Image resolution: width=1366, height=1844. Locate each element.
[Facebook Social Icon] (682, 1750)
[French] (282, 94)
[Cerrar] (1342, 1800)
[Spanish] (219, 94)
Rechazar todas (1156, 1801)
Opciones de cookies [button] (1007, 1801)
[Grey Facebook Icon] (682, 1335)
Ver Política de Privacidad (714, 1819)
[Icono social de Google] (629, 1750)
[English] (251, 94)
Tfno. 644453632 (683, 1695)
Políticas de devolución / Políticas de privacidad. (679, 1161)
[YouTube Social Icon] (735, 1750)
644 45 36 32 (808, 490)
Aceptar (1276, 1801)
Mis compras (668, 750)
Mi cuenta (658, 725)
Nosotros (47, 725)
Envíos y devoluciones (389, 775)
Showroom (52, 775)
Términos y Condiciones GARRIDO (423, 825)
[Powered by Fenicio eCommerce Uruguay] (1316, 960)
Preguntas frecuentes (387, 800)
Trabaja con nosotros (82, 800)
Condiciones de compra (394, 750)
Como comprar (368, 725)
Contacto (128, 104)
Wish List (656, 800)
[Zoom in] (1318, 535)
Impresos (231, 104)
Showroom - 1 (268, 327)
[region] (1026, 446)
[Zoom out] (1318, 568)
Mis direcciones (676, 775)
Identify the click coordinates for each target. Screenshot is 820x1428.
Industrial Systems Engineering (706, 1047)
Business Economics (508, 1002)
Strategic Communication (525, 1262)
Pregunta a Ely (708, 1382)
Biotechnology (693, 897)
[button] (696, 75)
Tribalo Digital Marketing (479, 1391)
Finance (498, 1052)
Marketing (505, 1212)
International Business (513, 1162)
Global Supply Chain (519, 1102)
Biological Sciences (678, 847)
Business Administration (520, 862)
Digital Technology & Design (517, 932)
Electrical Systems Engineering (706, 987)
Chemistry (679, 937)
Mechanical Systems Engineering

○ ○ ○ ○ ○ ○ ○

Write out exactly the lines from the one with "Biological Sciences (678, 847)" through the end of the records above, both ends included, and leave out all other lines.

*TASK ANSWER*
Biological Sciences (678, 847)
Business Administration (520, 862)
Digital Technology & Design (517, 932)
Electrical Systems Engineering (706, 987)
Chemistry (679, 937)
Mechanical Systems Engineering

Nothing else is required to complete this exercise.